In 2022, only 39.6% of students admitted to Cambridge for STEM subjects were female, compared to 63.2% of humanities entrantsLouis Ashworth with permission for Varsity

The gender divide in science subjects is a pernicious issue that has been immune to the test of time. The glaring underrepresentation of women in my field is clear in my lectures and practicals. The simple presence of a ‘woman in STEM’ has become a pop culture phenomenon within universities, describing a trailblazer who shatters gender norms.

However, this path has been trodden before by many women forgotten by history: take Rosalind Franklin, whose picture of DNA was critical to the discovery of its structure, but was denied the Nobel Prize. Today, we have inspirational scientists like Jennifer Doudna, who pioneered the gene-editing technology CRISPR, and Katalin Karikó, behind the mRNA vaccines so crucial in ending the Covid pandemic. Despite this progress, the cohort of students taking STEM degrees skews heavily towards men, and many barriers still exist preventing women from entering the field.

“This path has been trodden before by many women forgotten by history”

In 2022, only 39.6% of students admitted to Cambridge for STEM subjects were female, compared to 63.2% of humanities entrants. Female representation also varied widely within STEM: 80.1% of computer scientists and 80.6% of mathematicians were male, while Natural Sciences had the best female representation. While this gap has decreased over the past decades, this process has occurred at a glacial pace. What are the reasons behind the divide, and why has it been so slow to change?

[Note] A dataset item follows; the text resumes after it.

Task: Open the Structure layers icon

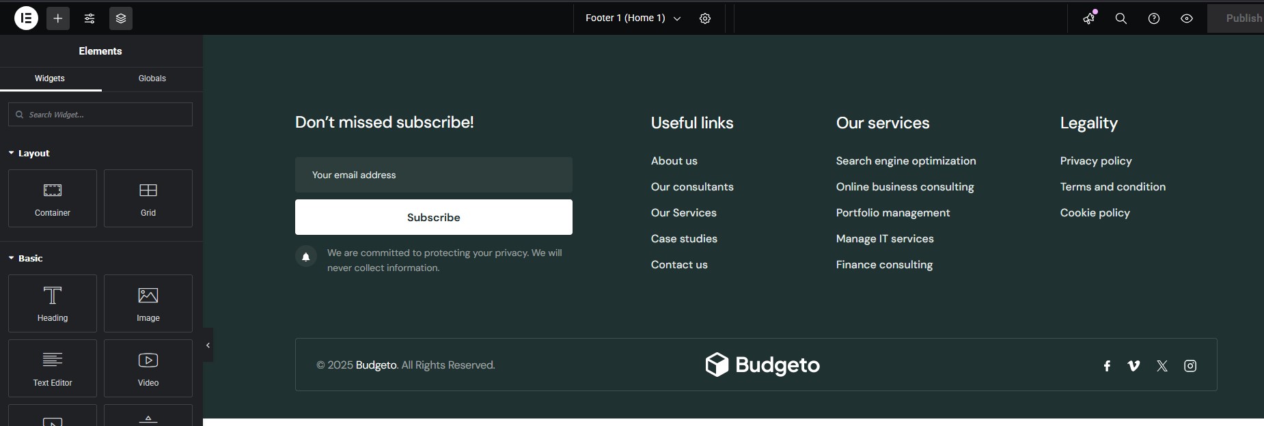Action: click(x=121, y=18)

In an interview with Cambridge University Gender Studies Society, Dame Athene Donald, a prominent physicist and Master of Churchill College, gave her thoughts on the divide and identified the main culprit – sexism. Reinforced by the disproportionately small presence of women in the field, there is a common perception of physics as being a ‘boys’ subject’. Dame Donald posits that, having gone to a girls school, she was insulated from this view and that made her more likely to pursue the subject. The statistics bear this out – according to the Institute of Physics, girls are almost 2.5 times more likely to choose A-Level Physics if they attend a single-sex school, suggesting that the underrepresentation is due to cultural factors rather than any difference in ability.

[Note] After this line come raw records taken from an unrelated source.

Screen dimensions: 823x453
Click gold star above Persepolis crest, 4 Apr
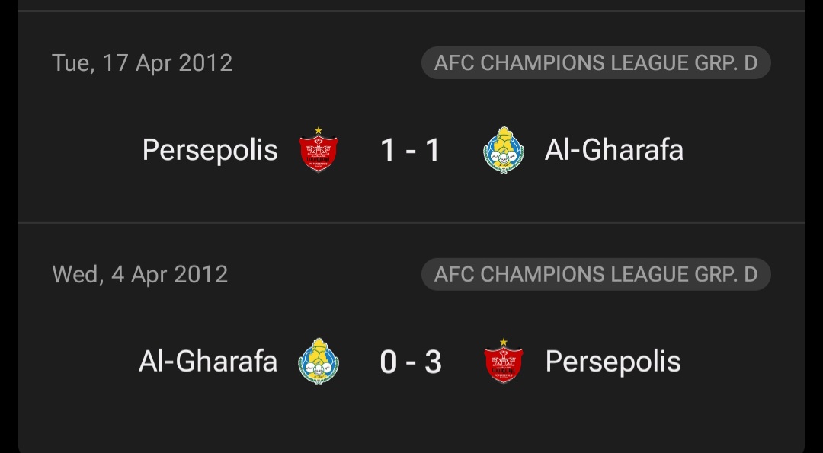pyautogui.click(x=504, y=342)
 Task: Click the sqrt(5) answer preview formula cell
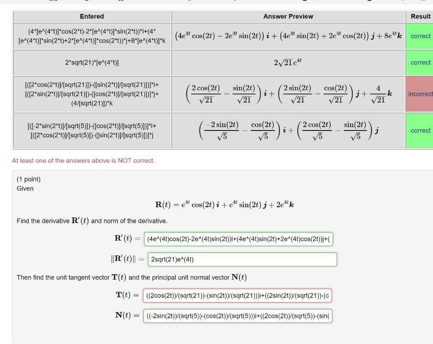pyautogui.click(x=288, y=130)
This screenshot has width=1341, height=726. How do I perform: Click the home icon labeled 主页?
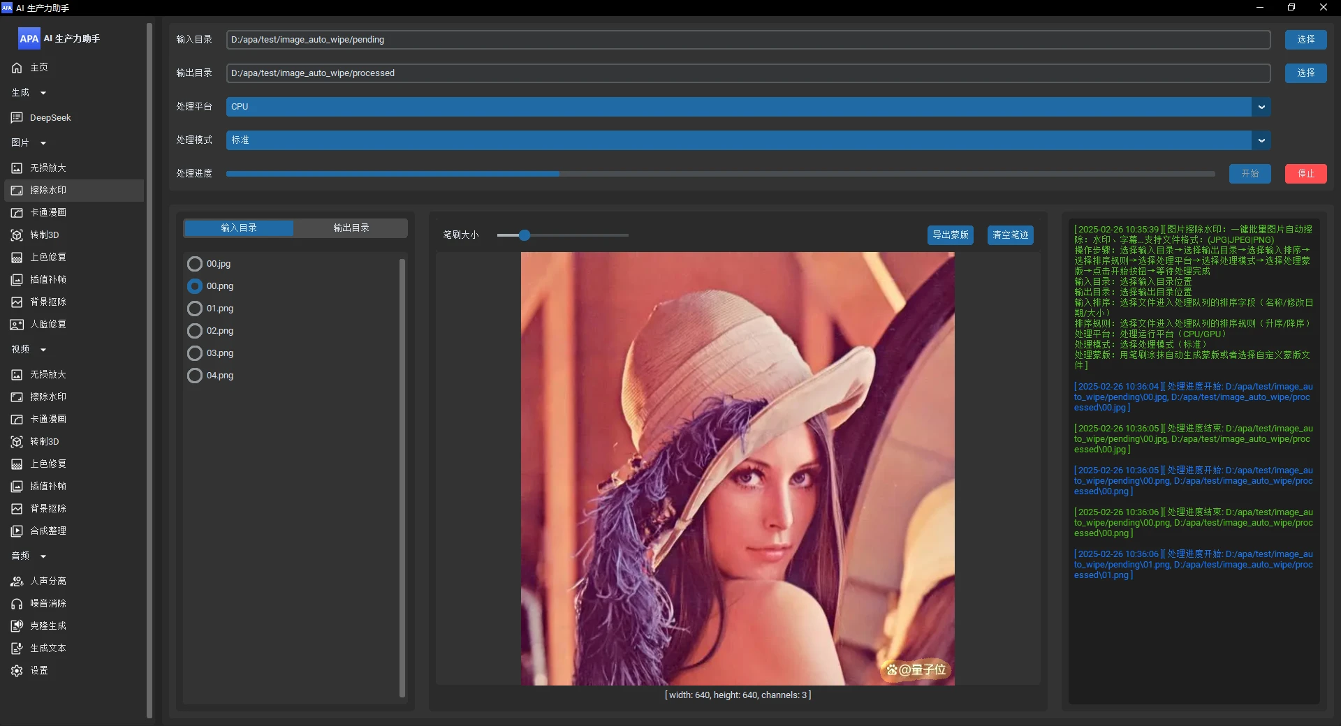[x=17, y=68]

“The participation of women is critical to science”

Dame Donald suggested that students internalise how they are treated by their teachers – teachers educated within the context of a male-dominated STEM field may be more supportive of their male students and pay greater attention to them, leading to lower uptake of these subjects among female students. She raises the point that this differing treatment of boys and girls extends to the earliest stages of development: girls are given dolls to play with while boys are given Lego sets, pushing boys towards hands-on, technical fields while girls are driven towards caregiving roles.

You might be wondering, is change afoot? According to the UK Government, the proportion of women entering undergraduate STEM courses has increased from 33.6% to 41.4% between 2011 and 2020. However, other statistics imply that the gap is actually widening: in 2023, 22.1% of boys achieved grades 7-9 in GCSE maths compared to only 20.2% of girls, the largest difference since 2016.


Mountain View

‘However hard I tried to be a scientist, the press were always going to feature me as a young woman’: Dame Jocelyn Bell Burnell

In order to tackle this divide, many solutions have been proposed, such as dedicated fellowships for female scientists to increase the presence of women in academia. However, I believe that this is a cultural issue which must be tackled from the root. We should do away with traditional gender norms and encourage girls to explore technical skills from a young age. Teachers of STEM subjects should be made aware of unconscious bias against female students, and instil a positive growth mindset in their students that persevering with science will reap rewards. The recruitment of female science teachers must be emphasised, as the positive influence of role models is most immediate when they are present in the classroom. The participation of women is critical to science, and if we have the will to put cultural norms well beyond their sell-by date behind us, we can create a field strengthened by inclusivity, diversity and cooperation.